Kılıç G., Gündüz Tekin N.

VI. International Applied Statistics Congress (UYIK – 2025), Ankara, Türkiye, 14 Mayıs - 16 Temmuz 2025, ss.10, (Özet Bildiri)

  • Yayın Türü: Bildiri / Özet Bildiri
  • Basıldığı Şehir: Ankara
  • Basıldığı Ülke: Türkiye
  • Sayfa Sayıları: ss.10
  • Gazi Üniversitesi Adresli: Evet

Özet

In recent years, increasing attention has been directed toward the analysis of high-dimensional low sample size (HDLSS) datasets, particularly in the context of genomic data. These datasets are characterized by a number of variables that far exceeds the number of observations (p ≫ n), leading to significant methodological and computational challenges. One of the major consequences of this structure is the diminished reliability of distance-based measures, which hinders the effectiveness of clustering algorithms and complicates the separation of distinct groups within the data. In this study, beyond the inherent challenges of HDLSS data structures, scenarios involving both the presence of outliers and the contamination of the dataset with observations from different distributions are considered, and the performance of the k-means clustering algorithm—one of the multivariate methods—is comprehensively examined under these complex conditions. The algorithm was first applied to real-world genomic cancer datasets with high dimensionality and low sample sizes. The clustering results were evaluated using a comprehensive set of external and internal validation indices, including the Adjusted Rand Index (ARI), Dunn index, Silhouette index, and Calinski-Harabasz index, to assess the consistency and quality of the clustering structure. Moreover, a series of simulation studies were conducted to systematically examine the algorithm’s robustness under contamination scenarios. Specifically, synthetic HDLSS datasets were generated from the normal distribution, and controlled proportions of observations drawn from alternative distributions were introduced to simulate contamination.
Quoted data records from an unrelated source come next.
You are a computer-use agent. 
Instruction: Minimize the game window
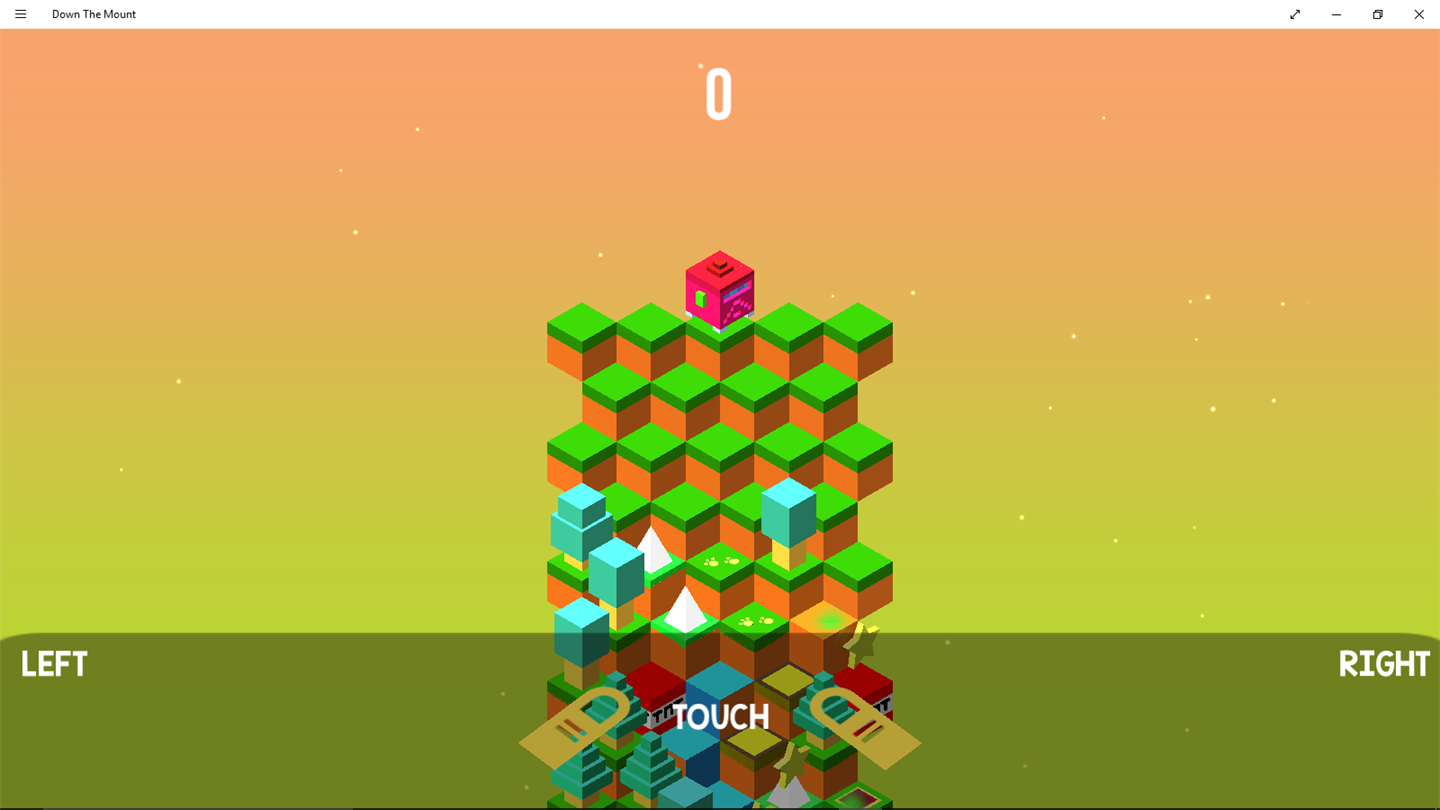click(x=1336, y=14)
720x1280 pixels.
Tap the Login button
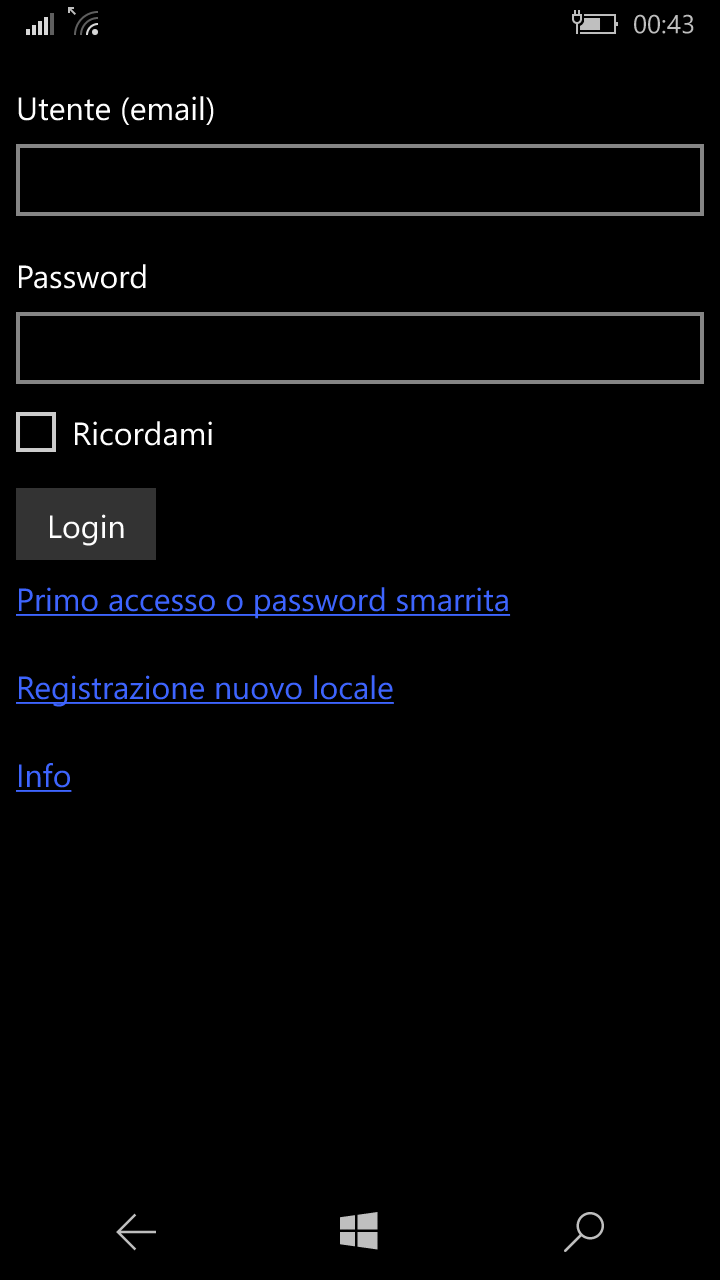pos(86,525)
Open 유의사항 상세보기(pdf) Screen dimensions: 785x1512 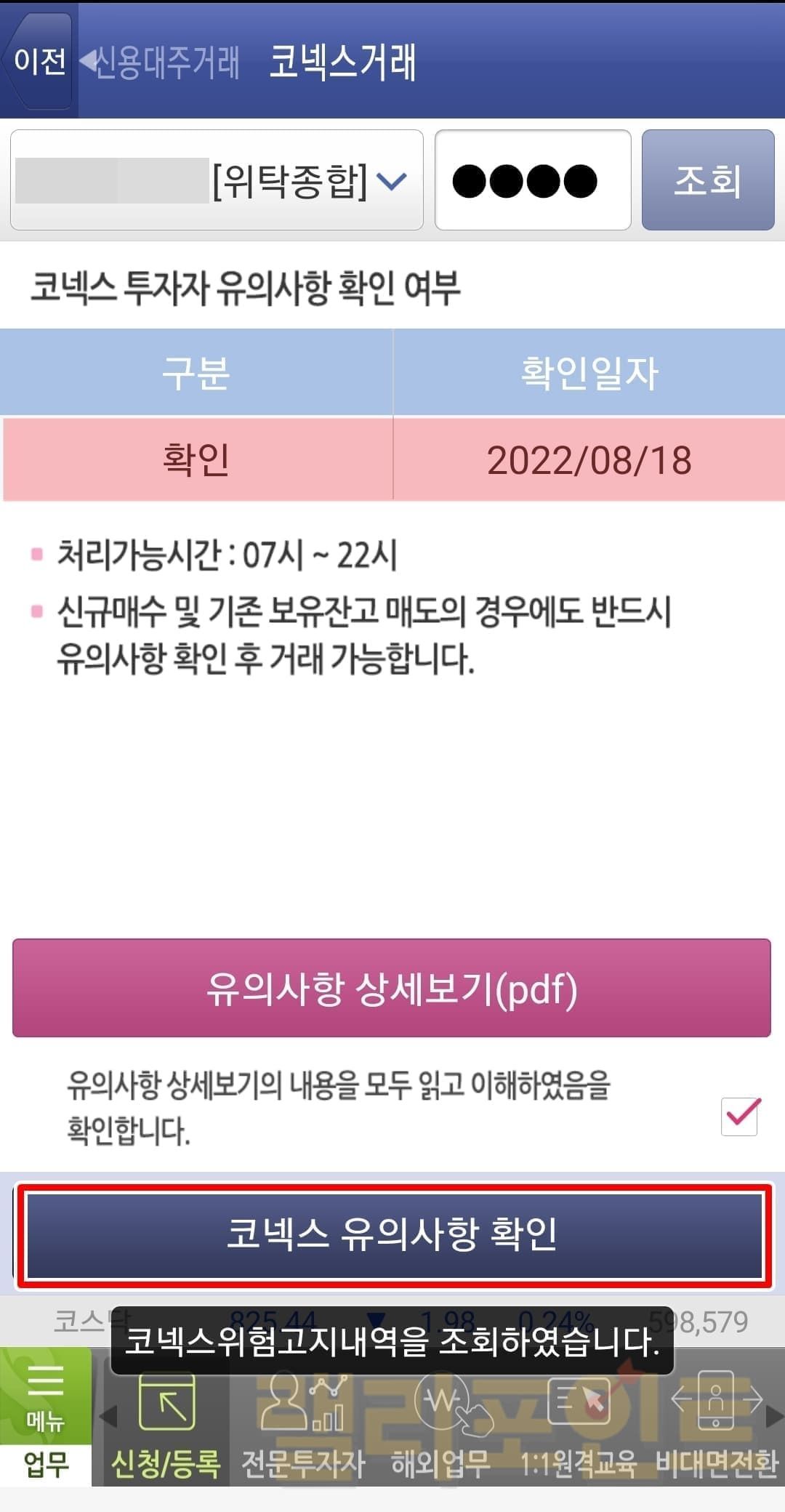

The k-means algorithm was then applied under each scenario, and its performance was assessed using the same set of validation metrics. All simulation experiments were implemented using the R programming language. The results of this study provide empirical insights into the limitations of traditional clustering methods in high-dimensional contaminated environments and emphasize the importance of robust validation frameworks for reliable cluster detection in HDLSS contexts.